Cases
The Queen v. Young, 89 DTC 5234 (FCA)
Subscription expenses for five investment publications which were used as guides in deciding whether to buy stocks on the basis of their expected yields were used by the taxpayer for deciding on the purchase or sale of stock investments, managing such investments and generally in the administration of an expanding portfolio of such capital assets, rather than for the purpose of earning income from property. They were non-deductible capital expenditures.
Firestone v. The Queen, 87 DTC 5237, [1987] 2 CTC 1 (FCA), rev'g 86 DTC 6405, [1986] 2 CTC 251 (FCTD)
Expenditures incurred by the taxpayer in assembling a conglomerate of four companies were non-deductible: "an expenditure for the acquisition or creation of a business structure is on capital account." It was held that costs of investigating 50 other opportunities that did not lead to acquisitions should be treated on the same footing since they were incurred as part of the taxpayer's plan of assembly of business assets.
Expenditures for the supervision of the companies, once acquired, were deductible. It was noted, however, that "if the only possible profit from the appellant's supervision expenses were to have been an accretion in the market value of the appellant's shares of capital stock in the operating companies, then his failure to charge management fees to those companies might have been fatal".
See Also
Wickham Estate v. The Queen, 2015 DTC 10125 [at 102], 2014 TCC 352
Investment management fees paid by the taxpayer were fully deductible under s. 20(1)(bb) except for the portion thereof that was denied under s. 18(1)(u)). Before so concluding, Paris J stated (at para. 19) that "since the management services provided by Mr. Sanders related to capital assets held by Ms. Wickham, the fees would be non-deductible capital expenditures unless otherwise provided." See detailed summary under s. 20(1)(bb).
Revenue and Customs Commissioner v. Peter Clay Discretionary Trust, [2009] 2 WLR 1353 (CA)
Fees of investment advisors incurred by a discretionary trust were on capital account because they were incurred after the trustees had resolved to accumulate income. However, the portion of fees of the trustees that related to addressing matters which were explicitly for the benefit of income beneficiaries would have been chargeable to income.
Wilson v. MNR, 80 DTC 1379 (T.R.B.)
The taxpayer, who derived 1/3 of his income or approximately $20,000 per annum, from a portfolio of stocks and bonds was able to deduct the $1,020 cost of subscribing to six investment advisory letters.
Administrative Policy
23 March 2007 T.I. 2006-020707 -
A performance fee break (based on percentage increases in the fair market value of the portfolio that was being managed) might be deductible, depending on the circumstances, under s. 9 in computing income from a business or property, or be deductible under s. 20(1)(bb).
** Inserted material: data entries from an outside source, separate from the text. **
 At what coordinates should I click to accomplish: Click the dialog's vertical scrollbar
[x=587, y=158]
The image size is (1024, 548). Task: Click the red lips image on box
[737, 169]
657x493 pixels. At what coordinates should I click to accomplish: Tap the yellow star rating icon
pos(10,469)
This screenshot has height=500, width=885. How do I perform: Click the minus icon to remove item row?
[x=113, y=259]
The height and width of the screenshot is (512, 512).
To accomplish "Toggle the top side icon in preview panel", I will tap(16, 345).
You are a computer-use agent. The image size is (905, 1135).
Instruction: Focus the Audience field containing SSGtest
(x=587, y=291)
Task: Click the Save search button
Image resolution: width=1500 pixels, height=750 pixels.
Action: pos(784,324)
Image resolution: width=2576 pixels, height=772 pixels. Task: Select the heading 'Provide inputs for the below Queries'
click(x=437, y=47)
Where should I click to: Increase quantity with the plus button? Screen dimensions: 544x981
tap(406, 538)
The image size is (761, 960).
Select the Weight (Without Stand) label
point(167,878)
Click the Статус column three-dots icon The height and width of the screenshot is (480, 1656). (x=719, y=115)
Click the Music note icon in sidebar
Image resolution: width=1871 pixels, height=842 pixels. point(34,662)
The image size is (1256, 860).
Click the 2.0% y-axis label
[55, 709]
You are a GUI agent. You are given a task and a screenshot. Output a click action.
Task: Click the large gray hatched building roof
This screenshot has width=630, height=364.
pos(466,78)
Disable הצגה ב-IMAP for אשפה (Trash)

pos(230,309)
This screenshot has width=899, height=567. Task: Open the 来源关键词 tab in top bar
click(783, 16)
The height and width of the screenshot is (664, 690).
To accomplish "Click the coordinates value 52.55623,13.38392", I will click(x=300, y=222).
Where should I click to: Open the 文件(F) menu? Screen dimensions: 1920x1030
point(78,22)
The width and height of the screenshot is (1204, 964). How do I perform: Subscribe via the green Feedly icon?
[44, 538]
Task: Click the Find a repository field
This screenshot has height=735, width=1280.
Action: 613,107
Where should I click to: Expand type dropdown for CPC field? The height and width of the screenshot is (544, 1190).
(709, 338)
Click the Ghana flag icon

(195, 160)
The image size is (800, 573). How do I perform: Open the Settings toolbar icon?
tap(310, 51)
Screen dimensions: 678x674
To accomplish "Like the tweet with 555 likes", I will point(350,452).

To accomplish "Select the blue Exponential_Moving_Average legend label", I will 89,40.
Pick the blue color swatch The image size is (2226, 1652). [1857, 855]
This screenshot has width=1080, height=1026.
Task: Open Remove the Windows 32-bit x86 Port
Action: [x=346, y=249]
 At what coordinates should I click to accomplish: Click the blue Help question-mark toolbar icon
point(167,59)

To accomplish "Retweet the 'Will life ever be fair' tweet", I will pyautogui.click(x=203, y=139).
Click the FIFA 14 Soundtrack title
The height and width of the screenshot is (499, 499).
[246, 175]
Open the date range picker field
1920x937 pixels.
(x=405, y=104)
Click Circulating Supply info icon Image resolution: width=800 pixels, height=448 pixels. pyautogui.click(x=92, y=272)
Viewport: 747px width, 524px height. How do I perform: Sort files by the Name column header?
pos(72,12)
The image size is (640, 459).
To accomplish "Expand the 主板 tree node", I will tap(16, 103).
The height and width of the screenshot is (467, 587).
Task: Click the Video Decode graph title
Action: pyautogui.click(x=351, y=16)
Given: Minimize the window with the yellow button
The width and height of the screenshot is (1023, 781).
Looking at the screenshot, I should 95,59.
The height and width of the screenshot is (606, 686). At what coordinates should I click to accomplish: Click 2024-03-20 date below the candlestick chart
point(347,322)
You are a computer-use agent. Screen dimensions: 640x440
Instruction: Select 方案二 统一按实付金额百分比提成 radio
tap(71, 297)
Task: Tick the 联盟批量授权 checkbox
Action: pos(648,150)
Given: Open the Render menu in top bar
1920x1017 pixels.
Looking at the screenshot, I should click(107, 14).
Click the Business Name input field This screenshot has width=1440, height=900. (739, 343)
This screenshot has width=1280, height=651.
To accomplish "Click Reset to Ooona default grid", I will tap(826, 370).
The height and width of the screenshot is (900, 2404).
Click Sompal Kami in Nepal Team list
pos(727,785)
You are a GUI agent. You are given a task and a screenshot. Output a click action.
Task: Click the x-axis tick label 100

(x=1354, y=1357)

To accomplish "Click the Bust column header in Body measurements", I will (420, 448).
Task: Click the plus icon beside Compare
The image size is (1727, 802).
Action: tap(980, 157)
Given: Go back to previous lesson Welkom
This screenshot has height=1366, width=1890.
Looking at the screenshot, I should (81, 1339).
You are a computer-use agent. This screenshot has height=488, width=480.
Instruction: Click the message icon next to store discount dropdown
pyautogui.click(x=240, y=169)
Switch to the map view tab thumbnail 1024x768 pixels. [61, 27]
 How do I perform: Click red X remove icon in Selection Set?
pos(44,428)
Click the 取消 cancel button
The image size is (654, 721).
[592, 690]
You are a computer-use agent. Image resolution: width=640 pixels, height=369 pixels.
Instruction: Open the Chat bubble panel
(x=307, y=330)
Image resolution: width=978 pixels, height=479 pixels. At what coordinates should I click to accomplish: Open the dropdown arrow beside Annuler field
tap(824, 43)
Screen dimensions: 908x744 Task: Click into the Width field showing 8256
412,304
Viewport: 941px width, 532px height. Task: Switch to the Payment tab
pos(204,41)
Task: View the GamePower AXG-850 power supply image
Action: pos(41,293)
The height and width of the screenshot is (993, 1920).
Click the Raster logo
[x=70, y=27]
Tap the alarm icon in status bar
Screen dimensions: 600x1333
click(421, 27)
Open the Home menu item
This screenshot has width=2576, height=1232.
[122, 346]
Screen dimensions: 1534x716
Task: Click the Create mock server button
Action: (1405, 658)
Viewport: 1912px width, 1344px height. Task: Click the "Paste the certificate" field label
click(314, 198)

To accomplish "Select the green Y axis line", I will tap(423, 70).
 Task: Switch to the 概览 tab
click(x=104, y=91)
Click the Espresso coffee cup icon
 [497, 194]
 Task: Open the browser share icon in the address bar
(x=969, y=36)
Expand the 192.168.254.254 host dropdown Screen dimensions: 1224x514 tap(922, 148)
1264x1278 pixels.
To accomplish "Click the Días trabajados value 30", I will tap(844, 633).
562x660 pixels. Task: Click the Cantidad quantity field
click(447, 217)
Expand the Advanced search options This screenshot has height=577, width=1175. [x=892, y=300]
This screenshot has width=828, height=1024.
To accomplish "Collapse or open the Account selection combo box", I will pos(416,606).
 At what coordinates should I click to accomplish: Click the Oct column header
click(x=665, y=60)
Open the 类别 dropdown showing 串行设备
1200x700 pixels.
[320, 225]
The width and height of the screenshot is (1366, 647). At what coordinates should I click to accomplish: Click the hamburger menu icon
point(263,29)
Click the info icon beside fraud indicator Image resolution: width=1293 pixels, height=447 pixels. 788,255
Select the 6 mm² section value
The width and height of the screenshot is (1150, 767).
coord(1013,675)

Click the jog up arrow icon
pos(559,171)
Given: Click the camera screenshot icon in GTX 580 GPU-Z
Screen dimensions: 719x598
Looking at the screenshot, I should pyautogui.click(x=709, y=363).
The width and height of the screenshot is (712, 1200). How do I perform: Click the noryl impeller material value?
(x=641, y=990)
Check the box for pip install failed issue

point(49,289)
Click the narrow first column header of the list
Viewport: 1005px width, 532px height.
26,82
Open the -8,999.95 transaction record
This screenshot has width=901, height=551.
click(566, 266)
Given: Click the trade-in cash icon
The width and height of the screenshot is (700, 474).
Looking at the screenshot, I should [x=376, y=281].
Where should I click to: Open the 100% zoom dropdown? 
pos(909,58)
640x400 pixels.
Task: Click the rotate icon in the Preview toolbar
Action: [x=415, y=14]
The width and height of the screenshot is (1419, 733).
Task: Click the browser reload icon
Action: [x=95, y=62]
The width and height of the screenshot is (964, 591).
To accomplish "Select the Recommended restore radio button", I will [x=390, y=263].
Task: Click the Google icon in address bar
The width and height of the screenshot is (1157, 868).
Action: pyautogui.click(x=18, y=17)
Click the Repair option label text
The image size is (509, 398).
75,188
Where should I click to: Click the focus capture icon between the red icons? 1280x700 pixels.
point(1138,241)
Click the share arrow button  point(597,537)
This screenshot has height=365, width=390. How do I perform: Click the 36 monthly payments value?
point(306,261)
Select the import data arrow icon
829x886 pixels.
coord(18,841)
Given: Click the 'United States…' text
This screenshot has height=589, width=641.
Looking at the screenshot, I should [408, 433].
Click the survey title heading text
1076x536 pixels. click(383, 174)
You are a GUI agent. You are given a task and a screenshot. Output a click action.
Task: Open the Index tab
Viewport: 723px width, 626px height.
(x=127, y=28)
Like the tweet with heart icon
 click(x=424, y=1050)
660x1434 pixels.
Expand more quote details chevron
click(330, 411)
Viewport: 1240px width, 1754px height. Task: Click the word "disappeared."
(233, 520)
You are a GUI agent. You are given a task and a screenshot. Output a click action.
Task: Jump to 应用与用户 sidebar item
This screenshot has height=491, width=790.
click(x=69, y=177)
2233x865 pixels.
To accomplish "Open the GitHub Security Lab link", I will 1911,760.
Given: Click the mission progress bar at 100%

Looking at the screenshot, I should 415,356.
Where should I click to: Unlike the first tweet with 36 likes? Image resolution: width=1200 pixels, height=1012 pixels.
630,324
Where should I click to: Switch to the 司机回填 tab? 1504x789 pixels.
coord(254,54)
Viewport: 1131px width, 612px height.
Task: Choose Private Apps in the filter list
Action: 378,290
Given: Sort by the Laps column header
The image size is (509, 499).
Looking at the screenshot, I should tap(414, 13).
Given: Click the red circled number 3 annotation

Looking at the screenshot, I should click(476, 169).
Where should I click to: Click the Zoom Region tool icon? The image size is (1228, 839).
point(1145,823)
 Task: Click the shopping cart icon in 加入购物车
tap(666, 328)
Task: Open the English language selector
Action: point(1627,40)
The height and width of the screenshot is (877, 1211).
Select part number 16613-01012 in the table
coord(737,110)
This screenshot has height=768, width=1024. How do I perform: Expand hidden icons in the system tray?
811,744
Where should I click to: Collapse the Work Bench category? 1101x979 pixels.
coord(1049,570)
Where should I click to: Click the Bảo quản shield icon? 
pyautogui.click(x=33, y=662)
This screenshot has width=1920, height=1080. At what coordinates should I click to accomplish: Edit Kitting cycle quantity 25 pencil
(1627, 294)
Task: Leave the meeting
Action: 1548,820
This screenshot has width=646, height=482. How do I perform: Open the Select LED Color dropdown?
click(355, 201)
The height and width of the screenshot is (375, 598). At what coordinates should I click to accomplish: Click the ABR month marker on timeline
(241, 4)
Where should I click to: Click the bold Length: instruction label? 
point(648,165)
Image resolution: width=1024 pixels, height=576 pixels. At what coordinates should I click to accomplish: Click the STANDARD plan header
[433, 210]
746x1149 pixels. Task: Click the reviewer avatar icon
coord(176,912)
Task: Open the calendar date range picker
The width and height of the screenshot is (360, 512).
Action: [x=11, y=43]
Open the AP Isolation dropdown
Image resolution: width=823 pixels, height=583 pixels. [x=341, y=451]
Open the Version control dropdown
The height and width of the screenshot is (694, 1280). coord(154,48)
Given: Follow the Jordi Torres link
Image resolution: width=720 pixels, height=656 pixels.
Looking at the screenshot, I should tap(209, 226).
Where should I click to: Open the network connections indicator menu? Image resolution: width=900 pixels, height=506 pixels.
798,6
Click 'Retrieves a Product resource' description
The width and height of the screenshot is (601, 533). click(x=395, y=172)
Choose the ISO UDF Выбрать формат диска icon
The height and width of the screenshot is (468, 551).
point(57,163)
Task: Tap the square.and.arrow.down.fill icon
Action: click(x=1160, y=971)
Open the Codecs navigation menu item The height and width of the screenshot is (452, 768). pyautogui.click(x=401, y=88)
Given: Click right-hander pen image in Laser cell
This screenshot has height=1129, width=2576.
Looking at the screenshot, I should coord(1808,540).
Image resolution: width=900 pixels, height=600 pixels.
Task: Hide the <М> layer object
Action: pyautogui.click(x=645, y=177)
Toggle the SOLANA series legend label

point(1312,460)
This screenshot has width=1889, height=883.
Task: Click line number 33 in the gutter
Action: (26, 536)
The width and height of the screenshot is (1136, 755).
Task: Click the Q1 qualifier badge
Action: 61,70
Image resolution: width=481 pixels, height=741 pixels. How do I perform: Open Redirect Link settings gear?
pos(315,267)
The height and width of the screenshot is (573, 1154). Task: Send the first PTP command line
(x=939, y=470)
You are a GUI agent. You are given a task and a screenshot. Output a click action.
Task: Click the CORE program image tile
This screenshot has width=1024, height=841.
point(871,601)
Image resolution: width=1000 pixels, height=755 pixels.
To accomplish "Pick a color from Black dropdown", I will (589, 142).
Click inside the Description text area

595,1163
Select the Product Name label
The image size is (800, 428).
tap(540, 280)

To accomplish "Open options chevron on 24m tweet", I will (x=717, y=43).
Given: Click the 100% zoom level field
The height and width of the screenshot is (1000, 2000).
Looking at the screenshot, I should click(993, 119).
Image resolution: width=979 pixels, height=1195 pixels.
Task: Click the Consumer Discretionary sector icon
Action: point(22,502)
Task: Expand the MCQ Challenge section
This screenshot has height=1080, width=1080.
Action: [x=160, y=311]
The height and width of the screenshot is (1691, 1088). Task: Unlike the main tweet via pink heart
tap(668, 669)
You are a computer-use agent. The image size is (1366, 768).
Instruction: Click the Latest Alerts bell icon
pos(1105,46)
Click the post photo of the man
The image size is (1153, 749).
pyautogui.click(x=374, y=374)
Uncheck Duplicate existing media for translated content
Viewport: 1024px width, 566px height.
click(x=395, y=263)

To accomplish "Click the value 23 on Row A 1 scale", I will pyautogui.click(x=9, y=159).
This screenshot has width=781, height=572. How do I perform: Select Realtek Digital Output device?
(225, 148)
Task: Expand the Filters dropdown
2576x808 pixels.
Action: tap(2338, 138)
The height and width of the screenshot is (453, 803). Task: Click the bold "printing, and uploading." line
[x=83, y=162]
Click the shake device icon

5 March 2003 T.I. 2002-015140
Various fees paid by a taxable Canadian corporation with respect to its proposed acquisition of another taxable Canadian corporation would be considered to be on capital account on the basis of the principle that "in the case of an unsuccessful take-over, these costs will generally be accorded the same treatment, as either income or capital, which they would have been accorded had the acquisition attempt been successful."
10 June 1998 Memorandum 980870
Travel expenses incurred by employees of a corporation whose sole activity was the investment of its capital in shares and other instruments would not be deductible in light of the Firestone case.